A INDISCIPLINA
O mais recente episódio do reality show em que se estão a transformar as escolas portuguesas só pode ter uma finalidade. Para além de ser uma hipotética candidata a melhor curta do ano (o argumento é um luxo, e passo a citar: “Eu andei 12 anos na escola, 4 na faculdade, 2 no estágio e 2 numa pós-graduação e 1 numa especialização (…) entendestes?”), é um lúcido exemplo do jornalismo de causas, aquele jornalismo que denúncia ao mundo causas pelas quais (ainda) vale a pena lutar. Neste caso, a ferida aberta na sociedade, o cancro a necessitar de ser expurgado com urgência é… a indisciplina dos professores.
Desde cedo me apercebi que na escola faltava autoridade aos alunos. No ensino básico, por exemplo, nunca percebi por que razão não pude dar um puxão de orelhas e umas reguadas à minha professora, já que ela detinha, aparentemente, o direito de o fazer (felizmente estudei numa escola onde o eduquês – esse código indecifrável de conversão do ensino em actividade exclusivamente lúdica – demorou a chegar). Nunca percebi por que razão a disciplina de História não se baseava unicamente na pintura de caravelas, numa clara interdisciplinaridade (uma coisa que agora parece ser obrigatório haver). Ainda hoje sofro ao pensar nas dinastias que fui obrigado a saber, nos cognomes que fui obrigado a decorar, nas datas que convinha saber e nas reguadas que apanhava por cada erro ortográfico. Enfim, esta permissividade que foi dada aos meus professores do ensino básico teve resultados óbvios: sou hoje uma pessoa extremamente mal formada e complexada por não escrever (como tantos mamíferos da mesma colheita) “houveram” e “fize-mos”.
Mas o descalabro foi mesmo no 7º ano.

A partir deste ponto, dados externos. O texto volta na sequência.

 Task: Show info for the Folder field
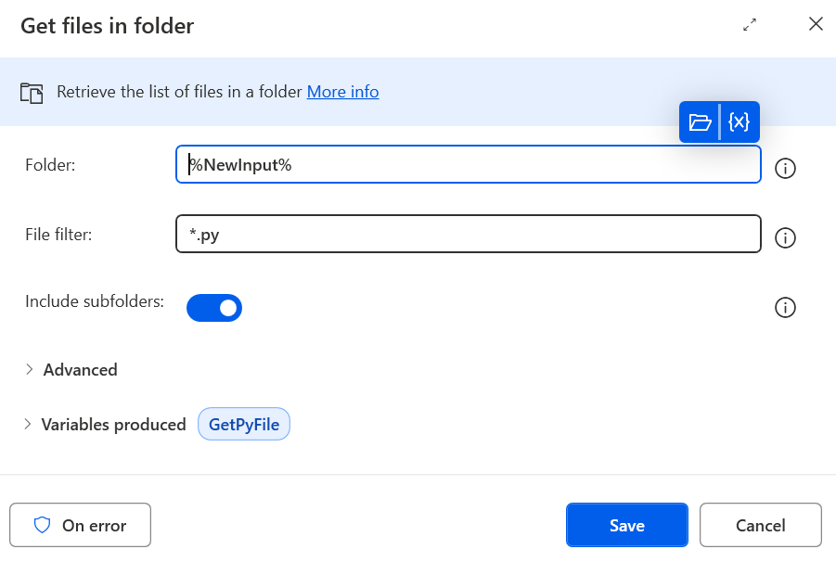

Éramos um conjunto de jovens tão maduros, bem formados, bem comportados, informados e cultos que, por mais voltas que dê à cabeça, não consigo perceber o porquê de nos terem dividido a turma. Lembro-me na altura de uma quantidade infindável de reuniões, em que até nos era dada a palavra para denunciarmos os maus tratos que sofríamos nas mãos das criaturas inenarráveis que nos davam aulas. Eram umas bestas. Falavam ao telemóvel dentro da sala, cuspiam no chão, copiavam nos testes descaradamente (acho que eram eles, mas não tenho a certeza… já lá vão tantos anos…). Enfim, muitas reuniões depois lá se decidiram por nos tratar como macacos e pôr-nos no devido lugar. Isto é mais uma evidente prova de indisciplina dos professores. Foi pena que não houvesse nenhum pai suficientemente lúcido para os colocar também no devido lugar (se bem que, se me lembro, ainda houve (… houveram?) uns que tentaram). Onde estavas tú, Eduardo Sá, quando tanto precisámos de ti? Onde estavam as educadoras para explicar que se tratava apenas de um processo normal de desenvolvimento cognitivo de competências sociais? Que a experimentação é boa para os jovens? Que crescer tem destas coisas?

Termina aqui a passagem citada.